◆ Records to use ◆

******

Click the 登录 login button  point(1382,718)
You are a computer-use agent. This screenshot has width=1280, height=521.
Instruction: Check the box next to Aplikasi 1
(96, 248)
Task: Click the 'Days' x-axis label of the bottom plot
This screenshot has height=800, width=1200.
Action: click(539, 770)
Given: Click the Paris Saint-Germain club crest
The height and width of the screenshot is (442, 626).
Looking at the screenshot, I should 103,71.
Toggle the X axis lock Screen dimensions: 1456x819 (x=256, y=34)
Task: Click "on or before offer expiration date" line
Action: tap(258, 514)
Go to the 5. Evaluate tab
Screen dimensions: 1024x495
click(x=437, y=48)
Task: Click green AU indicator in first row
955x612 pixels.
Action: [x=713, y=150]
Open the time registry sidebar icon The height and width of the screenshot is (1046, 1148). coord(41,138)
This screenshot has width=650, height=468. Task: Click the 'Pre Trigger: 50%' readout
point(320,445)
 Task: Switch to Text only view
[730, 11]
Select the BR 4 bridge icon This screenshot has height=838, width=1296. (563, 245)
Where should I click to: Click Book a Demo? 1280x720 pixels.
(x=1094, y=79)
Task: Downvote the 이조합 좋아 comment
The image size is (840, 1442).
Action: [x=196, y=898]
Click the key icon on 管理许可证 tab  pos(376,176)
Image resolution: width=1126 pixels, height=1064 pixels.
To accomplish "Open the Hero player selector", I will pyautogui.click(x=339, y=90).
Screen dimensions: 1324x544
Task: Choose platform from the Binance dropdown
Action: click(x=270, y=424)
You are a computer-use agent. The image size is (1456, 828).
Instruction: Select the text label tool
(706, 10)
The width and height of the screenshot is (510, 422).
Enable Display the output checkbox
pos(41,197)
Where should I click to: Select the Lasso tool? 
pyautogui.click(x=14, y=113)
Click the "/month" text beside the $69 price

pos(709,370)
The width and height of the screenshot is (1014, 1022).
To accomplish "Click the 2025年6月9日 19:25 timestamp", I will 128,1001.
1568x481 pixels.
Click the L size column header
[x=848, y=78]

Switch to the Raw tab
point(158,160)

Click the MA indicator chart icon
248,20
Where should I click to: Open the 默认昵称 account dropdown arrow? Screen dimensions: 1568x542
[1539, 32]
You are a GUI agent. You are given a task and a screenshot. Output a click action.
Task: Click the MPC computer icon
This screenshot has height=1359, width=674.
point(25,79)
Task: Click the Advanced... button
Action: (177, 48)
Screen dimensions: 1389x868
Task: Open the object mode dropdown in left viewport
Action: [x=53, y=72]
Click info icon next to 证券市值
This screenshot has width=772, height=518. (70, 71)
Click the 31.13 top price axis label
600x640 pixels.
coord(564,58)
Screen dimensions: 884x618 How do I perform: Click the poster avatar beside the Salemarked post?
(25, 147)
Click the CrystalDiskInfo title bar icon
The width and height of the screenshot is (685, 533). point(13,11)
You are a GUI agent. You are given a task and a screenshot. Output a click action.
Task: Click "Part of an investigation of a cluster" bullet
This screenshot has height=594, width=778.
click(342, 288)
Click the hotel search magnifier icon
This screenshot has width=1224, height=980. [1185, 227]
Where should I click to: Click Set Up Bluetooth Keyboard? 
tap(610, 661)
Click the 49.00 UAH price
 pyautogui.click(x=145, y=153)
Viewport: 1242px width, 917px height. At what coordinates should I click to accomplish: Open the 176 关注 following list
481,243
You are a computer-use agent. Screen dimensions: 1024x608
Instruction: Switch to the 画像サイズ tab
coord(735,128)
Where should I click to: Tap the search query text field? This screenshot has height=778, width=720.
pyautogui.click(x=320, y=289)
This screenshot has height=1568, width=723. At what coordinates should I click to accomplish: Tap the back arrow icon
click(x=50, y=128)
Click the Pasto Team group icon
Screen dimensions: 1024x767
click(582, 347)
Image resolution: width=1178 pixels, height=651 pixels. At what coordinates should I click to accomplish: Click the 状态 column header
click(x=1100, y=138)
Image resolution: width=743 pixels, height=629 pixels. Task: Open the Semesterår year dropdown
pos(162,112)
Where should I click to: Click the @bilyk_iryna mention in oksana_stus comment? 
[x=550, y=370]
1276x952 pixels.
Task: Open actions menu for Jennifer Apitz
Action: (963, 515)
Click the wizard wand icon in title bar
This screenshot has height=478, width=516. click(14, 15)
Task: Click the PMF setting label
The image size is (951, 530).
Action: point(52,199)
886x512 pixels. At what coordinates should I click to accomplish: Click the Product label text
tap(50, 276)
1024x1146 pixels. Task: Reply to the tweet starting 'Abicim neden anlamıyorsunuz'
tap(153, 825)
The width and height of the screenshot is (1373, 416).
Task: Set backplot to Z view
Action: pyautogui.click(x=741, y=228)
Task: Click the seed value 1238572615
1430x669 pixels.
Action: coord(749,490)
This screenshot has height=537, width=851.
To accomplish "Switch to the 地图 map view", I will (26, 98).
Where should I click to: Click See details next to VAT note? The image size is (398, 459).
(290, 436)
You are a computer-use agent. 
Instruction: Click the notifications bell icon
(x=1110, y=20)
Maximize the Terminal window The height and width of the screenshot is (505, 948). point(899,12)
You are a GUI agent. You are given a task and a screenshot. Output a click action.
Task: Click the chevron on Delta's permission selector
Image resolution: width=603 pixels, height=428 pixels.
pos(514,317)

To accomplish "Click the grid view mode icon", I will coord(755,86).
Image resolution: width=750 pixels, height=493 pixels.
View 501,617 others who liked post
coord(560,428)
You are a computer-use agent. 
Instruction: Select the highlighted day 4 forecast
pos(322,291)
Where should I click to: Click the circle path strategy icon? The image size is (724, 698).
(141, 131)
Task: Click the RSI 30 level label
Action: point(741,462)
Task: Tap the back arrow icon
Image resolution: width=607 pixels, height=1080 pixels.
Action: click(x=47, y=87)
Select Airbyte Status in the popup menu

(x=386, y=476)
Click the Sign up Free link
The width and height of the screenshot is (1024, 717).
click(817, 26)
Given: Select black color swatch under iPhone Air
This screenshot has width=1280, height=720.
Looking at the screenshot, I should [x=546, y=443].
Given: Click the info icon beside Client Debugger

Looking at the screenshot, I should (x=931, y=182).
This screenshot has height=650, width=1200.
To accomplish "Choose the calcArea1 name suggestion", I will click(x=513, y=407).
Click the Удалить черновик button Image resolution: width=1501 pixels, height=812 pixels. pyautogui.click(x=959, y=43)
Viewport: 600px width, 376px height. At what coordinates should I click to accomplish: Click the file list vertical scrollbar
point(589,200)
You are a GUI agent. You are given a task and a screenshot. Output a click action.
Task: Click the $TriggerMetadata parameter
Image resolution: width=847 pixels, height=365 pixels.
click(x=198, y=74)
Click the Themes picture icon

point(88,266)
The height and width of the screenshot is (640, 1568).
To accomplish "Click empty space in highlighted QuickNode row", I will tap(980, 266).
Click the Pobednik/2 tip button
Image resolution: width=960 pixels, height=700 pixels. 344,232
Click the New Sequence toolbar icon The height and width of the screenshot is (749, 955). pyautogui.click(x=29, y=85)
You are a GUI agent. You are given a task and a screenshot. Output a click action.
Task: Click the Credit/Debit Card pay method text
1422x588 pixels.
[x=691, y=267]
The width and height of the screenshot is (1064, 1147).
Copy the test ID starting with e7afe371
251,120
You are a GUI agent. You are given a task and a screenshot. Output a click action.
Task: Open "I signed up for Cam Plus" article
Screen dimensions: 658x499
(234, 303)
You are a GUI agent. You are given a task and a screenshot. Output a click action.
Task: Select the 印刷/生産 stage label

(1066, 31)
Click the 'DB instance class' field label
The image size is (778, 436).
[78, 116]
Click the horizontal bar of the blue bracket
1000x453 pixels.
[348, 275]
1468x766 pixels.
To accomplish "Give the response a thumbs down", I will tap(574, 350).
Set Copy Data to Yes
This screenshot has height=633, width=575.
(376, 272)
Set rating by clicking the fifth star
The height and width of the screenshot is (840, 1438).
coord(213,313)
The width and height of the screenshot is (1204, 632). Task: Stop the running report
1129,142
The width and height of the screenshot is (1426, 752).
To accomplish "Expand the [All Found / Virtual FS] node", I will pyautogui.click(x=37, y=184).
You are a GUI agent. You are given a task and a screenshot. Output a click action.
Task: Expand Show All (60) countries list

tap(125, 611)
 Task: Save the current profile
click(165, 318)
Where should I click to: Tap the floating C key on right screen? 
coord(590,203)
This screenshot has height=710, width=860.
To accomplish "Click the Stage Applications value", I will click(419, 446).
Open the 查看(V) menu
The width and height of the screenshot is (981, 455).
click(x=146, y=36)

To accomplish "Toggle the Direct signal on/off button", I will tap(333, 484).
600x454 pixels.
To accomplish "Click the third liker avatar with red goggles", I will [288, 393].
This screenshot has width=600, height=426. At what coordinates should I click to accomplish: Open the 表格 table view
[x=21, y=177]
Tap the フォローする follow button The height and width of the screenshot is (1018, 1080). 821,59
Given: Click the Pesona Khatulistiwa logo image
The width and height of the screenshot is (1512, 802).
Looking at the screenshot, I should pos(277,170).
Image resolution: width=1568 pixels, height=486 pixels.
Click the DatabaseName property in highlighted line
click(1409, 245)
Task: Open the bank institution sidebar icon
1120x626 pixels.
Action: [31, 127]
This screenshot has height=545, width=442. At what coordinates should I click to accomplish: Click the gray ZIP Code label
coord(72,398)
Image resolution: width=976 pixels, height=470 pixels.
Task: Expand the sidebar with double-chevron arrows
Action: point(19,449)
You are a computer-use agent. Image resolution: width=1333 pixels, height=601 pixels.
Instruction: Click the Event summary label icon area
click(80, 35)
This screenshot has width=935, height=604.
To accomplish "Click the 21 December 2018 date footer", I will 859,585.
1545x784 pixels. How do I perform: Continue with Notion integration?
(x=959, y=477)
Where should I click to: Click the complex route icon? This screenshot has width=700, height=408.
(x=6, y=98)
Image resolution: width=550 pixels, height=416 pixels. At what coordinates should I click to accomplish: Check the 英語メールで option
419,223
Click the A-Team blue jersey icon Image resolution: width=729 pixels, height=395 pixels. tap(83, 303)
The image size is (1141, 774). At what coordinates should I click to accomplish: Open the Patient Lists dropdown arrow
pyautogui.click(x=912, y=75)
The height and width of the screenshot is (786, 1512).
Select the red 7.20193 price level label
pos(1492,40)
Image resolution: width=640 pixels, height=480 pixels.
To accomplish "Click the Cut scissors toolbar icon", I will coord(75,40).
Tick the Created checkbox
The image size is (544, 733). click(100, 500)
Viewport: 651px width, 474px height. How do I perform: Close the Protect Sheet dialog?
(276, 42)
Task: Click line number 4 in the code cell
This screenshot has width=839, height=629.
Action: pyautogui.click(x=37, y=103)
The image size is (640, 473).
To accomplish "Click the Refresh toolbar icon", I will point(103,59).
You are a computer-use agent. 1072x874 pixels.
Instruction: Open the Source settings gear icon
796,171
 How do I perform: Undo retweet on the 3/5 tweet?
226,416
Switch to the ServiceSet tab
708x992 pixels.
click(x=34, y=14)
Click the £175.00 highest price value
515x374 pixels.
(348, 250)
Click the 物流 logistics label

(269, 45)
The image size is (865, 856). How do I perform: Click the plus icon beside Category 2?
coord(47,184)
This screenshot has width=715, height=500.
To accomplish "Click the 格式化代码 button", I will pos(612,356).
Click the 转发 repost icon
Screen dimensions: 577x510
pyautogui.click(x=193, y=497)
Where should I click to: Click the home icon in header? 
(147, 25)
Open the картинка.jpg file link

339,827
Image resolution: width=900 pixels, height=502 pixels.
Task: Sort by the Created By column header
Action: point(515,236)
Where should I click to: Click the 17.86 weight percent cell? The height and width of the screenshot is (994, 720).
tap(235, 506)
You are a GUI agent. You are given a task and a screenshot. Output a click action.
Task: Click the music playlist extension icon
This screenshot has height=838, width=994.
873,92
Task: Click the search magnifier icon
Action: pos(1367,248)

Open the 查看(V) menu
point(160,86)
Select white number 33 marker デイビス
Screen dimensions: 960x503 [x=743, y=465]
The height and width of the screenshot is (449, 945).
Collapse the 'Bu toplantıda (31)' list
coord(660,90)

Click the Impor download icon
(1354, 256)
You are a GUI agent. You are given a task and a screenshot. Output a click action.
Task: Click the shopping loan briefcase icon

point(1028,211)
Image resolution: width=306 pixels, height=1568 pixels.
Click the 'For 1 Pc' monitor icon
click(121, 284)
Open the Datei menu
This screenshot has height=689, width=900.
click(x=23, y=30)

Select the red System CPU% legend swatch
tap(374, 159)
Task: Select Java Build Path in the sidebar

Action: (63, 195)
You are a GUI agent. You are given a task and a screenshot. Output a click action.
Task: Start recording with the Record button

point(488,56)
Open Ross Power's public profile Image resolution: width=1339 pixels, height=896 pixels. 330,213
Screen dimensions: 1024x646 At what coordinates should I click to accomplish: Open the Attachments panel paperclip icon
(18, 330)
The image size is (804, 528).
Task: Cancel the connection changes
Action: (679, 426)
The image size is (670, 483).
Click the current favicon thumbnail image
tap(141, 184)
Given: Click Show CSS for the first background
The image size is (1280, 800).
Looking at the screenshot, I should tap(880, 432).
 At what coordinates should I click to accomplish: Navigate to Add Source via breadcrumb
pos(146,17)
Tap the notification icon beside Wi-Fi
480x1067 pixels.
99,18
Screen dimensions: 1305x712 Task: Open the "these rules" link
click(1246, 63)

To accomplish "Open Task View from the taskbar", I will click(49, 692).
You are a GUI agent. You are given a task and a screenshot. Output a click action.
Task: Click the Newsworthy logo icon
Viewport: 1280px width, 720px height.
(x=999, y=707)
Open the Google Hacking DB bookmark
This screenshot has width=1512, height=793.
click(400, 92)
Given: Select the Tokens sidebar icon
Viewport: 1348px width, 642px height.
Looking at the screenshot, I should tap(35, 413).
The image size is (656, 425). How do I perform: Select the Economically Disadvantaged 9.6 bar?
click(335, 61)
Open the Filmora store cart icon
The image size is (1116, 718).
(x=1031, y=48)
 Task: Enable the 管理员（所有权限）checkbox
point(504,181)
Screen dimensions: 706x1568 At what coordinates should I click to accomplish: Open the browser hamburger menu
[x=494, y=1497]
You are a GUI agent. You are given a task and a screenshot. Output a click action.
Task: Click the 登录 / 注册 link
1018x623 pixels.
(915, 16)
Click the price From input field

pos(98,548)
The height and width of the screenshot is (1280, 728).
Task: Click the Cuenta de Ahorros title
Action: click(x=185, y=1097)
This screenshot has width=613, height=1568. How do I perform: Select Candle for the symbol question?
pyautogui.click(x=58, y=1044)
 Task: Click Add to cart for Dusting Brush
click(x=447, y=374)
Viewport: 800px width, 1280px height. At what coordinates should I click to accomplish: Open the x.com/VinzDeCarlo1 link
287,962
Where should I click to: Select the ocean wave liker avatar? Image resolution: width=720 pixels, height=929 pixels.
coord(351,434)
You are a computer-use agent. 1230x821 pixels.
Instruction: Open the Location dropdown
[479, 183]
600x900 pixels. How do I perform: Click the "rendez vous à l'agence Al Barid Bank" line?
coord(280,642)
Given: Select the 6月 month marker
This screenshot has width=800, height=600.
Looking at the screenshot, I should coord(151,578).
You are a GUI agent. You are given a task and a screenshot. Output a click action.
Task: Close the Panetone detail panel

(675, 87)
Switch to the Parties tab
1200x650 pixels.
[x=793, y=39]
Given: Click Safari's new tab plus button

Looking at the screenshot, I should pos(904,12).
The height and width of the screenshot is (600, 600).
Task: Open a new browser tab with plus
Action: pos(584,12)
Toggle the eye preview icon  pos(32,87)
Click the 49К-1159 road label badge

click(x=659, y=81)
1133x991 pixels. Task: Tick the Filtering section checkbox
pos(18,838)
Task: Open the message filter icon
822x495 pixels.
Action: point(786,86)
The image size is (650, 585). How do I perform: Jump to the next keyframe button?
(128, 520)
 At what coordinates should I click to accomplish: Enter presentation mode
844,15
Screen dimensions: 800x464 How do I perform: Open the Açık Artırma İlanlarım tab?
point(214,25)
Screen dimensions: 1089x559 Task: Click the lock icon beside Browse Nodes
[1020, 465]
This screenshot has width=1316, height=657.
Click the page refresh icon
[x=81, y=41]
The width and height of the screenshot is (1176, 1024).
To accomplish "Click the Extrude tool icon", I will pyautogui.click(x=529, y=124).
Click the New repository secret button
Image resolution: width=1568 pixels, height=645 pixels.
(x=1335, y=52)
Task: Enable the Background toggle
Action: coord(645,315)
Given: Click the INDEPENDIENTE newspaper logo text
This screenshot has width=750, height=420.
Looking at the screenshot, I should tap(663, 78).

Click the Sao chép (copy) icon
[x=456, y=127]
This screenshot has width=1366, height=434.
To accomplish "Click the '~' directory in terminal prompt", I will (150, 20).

******

◆ Problem to solve ◆
For each line of the material that contains the word "logo", make a copy.

◆ Exercise solution ◆
Given: Click the Pesona Khatulistiwa logo image
Task: Click the Newsworthy logo icon
Given: Click the INDEPENDIENTE newspaper logo text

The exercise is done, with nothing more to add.